Smalltalk › Squeak › Squeak VM

Time primHighResClock truncated to 32 bits in 64 bits VMs.

_‹ Previous Topic Next Topic _›

Classic

List

Threaded

9 messages Options

Juan Vuletich-3

Time primHighResClock truncated to 32 bits in 64 bits VMs.

Hi Folks,

In 32 bit Cog VMs, `Time primHighResClock` answers LargePositiveInteger,
presumably up to 64 bits. This would mean a rollover in 167 years on a
3.5GHz machine.

But on 64 bit Cog and Stack Spur VMs, it answers a SmallInteger that is
truncated to 32 bits. This means a rollover in about one second.
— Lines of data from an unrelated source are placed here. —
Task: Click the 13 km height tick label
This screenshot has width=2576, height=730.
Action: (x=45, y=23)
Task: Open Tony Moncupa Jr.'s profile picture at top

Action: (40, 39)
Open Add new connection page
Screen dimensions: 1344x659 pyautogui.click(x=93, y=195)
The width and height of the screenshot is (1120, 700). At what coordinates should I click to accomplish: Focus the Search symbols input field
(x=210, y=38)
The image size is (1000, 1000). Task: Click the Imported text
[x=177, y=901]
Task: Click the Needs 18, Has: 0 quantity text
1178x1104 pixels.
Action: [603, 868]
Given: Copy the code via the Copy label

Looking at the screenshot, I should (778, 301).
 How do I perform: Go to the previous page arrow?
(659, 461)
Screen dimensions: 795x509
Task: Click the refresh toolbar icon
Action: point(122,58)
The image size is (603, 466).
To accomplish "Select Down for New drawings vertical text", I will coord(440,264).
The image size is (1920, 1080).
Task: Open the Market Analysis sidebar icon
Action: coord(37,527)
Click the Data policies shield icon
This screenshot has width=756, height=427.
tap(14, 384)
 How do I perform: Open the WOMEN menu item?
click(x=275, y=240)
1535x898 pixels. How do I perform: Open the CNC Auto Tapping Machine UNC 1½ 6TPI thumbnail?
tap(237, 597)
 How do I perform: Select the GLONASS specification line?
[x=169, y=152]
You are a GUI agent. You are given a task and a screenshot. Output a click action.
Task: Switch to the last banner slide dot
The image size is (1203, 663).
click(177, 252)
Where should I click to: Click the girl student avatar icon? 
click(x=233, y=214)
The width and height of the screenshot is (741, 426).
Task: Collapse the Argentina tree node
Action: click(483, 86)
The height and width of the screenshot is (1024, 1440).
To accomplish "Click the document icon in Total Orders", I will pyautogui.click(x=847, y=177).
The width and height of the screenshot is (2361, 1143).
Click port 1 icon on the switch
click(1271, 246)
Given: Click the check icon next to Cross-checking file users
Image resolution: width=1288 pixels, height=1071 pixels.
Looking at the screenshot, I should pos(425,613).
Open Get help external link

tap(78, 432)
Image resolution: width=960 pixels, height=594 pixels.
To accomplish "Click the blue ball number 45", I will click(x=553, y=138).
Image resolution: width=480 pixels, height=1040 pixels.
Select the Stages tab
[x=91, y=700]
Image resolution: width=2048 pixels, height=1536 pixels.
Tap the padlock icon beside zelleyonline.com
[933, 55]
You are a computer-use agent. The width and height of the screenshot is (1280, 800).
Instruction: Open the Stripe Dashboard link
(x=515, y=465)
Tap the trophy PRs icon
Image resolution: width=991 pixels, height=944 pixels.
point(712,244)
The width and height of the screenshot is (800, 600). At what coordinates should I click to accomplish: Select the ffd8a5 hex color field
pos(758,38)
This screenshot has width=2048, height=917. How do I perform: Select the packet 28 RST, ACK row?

I guesss this is a bug. Answering a SmallInteger, truncating the CPU 64
bit counter to 60 bits would be ok. I think it makes sense to restrict
answer to SmallInteger to avoid allocation, and a rollover every 41
years is not too much :)

Thanks,

--
Juan Vuletich
www.cuis-smalltalk.org
https://github.com/Cuis-Smalltalk/Cuis-Smalltalk-Dev
@JuanVuletich

David T. Lewis

Re: Time primHighResClock truncated to 32 bits in 64 bits VMs.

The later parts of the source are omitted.